/---
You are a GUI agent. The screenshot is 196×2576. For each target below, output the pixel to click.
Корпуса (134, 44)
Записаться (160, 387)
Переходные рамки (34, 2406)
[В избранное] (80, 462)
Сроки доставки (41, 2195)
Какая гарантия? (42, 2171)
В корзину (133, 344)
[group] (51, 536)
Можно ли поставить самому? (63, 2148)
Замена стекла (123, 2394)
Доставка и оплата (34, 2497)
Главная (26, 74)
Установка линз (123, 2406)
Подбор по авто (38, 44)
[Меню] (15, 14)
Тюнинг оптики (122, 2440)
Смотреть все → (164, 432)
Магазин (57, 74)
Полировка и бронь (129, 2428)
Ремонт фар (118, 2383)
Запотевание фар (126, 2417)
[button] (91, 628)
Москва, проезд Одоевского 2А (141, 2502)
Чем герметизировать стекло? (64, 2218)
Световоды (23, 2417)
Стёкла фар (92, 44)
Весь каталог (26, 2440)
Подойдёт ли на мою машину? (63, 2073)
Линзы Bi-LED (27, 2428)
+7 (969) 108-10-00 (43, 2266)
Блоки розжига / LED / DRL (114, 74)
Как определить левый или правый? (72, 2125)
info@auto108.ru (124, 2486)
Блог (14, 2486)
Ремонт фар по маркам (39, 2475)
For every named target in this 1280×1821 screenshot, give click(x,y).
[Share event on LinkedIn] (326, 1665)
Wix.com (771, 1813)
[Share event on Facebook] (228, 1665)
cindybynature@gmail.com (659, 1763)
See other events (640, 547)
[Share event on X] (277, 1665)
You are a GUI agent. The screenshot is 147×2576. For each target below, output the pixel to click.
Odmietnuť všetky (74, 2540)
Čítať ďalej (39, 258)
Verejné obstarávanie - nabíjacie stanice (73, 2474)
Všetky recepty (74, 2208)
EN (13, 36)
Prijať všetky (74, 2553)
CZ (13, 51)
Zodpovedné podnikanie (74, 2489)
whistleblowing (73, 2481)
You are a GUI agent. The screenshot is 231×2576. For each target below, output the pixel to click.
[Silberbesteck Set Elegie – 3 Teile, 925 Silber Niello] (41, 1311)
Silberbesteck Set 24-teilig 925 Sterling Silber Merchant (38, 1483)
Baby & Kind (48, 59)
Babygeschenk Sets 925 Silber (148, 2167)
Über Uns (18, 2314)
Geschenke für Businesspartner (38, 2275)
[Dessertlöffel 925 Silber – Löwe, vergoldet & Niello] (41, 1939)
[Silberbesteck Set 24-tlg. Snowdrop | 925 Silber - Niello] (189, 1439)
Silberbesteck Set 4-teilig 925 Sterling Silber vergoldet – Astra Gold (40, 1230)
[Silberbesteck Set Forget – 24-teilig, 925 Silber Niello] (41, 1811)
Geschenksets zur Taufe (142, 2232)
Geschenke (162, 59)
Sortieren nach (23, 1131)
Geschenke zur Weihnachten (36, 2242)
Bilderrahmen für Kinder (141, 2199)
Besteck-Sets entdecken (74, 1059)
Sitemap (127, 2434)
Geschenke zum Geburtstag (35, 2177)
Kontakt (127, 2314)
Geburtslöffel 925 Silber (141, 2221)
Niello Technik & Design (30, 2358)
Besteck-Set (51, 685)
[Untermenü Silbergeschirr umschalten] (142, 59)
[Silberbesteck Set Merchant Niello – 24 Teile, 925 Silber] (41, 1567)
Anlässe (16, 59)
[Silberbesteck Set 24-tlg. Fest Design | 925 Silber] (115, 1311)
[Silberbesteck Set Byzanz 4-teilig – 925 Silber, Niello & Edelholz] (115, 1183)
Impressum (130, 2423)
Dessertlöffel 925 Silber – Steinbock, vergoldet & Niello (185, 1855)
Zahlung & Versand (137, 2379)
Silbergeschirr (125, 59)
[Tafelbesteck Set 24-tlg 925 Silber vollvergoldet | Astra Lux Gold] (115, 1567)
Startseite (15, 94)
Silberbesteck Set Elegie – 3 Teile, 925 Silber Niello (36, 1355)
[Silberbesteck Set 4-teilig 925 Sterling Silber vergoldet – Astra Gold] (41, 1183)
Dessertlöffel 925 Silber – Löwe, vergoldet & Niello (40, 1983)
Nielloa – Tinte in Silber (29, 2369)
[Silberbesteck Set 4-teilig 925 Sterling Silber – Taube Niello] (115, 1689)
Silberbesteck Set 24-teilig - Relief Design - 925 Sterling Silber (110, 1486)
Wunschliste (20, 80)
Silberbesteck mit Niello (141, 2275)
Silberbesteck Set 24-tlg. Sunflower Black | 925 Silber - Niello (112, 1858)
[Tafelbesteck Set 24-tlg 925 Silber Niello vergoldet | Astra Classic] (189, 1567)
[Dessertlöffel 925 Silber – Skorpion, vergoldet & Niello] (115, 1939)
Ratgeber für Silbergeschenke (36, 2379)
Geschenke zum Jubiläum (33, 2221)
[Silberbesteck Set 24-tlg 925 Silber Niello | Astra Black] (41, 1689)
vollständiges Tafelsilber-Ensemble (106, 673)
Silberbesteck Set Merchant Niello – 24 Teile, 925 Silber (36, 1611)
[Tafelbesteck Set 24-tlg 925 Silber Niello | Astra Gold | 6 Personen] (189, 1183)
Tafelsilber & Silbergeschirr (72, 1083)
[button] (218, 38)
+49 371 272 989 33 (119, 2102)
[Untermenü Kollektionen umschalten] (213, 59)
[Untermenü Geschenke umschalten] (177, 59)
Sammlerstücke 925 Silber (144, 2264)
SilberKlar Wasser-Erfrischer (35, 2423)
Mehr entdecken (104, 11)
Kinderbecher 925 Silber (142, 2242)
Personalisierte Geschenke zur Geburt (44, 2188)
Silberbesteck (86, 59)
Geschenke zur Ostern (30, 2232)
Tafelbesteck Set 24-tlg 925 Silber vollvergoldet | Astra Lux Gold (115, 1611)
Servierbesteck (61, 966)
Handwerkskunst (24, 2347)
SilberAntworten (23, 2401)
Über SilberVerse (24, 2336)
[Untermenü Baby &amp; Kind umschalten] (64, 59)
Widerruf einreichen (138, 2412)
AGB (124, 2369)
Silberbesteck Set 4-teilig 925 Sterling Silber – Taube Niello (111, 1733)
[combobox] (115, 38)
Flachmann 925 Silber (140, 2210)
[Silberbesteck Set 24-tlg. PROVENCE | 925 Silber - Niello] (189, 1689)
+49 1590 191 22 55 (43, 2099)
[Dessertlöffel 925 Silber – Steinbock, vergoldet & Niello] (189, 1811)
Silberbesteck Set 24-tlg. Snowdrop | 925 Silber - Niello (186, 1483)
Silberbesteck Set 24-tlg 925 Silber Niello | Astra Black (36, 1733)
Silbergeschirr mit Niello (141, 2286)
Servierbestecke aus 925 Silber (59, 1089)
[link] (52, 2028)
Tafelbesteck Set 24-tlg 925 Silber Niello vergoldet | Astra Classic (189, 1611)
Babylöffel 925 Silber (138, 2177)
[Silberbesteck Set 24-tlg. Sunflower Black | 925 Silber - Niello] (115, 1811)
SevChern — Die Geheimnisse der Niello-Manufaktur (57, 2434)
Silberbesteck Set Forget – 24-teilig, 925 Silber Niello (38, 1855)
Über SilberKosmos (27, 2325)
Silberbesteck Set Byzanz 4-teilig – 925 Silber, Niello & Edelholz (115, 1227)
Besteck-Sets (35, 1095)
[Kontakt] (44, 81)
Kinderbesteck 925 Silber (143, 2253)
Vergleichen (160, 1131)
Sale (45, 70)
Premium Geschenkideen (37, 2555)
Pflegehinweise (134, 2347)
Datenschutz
\---
Your task is to transcribe, with no changes, only the lines of the listing above that lie between the line holding "Startseite (15, 94)" and the line holding "Tafelsilber & Silbergeschirr (72, 1083)", inclusive.

Startseite (15, 94)
Silberbesteck Set Elegie – 3 Teile, 925 Silber Niello (36, 1355)
[Silberbesteck Set 4-teilig 925 Sterling Silber vergoldet – Astra Gold] (41, 1183)
Dessertlöffel 925 Silber – Löwe, vergoldet & Niello (40, 1983)
Nielloa – Tinte in Silber (29, 2369)
[Silberbesteck Set 4-teilig 925 Sterling Silber – Taube Niello] (115, 1689)
Silberbesteck Set 24-teilig - Relief Design - 925 Sterling Silber (110, 1486)
Wunschliste (20, 80)
Silberbesteck mit Niello (141, 2275)
Silberbesteck Set 24-tlg. Sunflower Black | 925 Silber - Niello (112, 1858)
[Tafelbesteck Set 24-tlg 925 Silber Niello vergoldet | Astra Classic] (189, 1567)
[Dessertlöffel 925 Silber – Skorpion, vergoldet & Niello] (115, 1939)
Ratgeber für Silbergeschenke (36, 2379)
Geschenke zum Jubiläum (33, 2221)
[Silberbesteck Set 24-tlg 925 Silber Niello | Astra Black] (41, 1689)
vollständiges Tafelsilber-Ensemble (106, 673)
Silberbesteck Set Merchant Niello – 24 Teile, 925 Silber (36, 1611)
[Tafelbesteck Set 24-tlg 925 Silber Niello | Astra Gold | 6 Personen] (189, 1183)
Tafelsilber & Silbergeschirr (72, 1083)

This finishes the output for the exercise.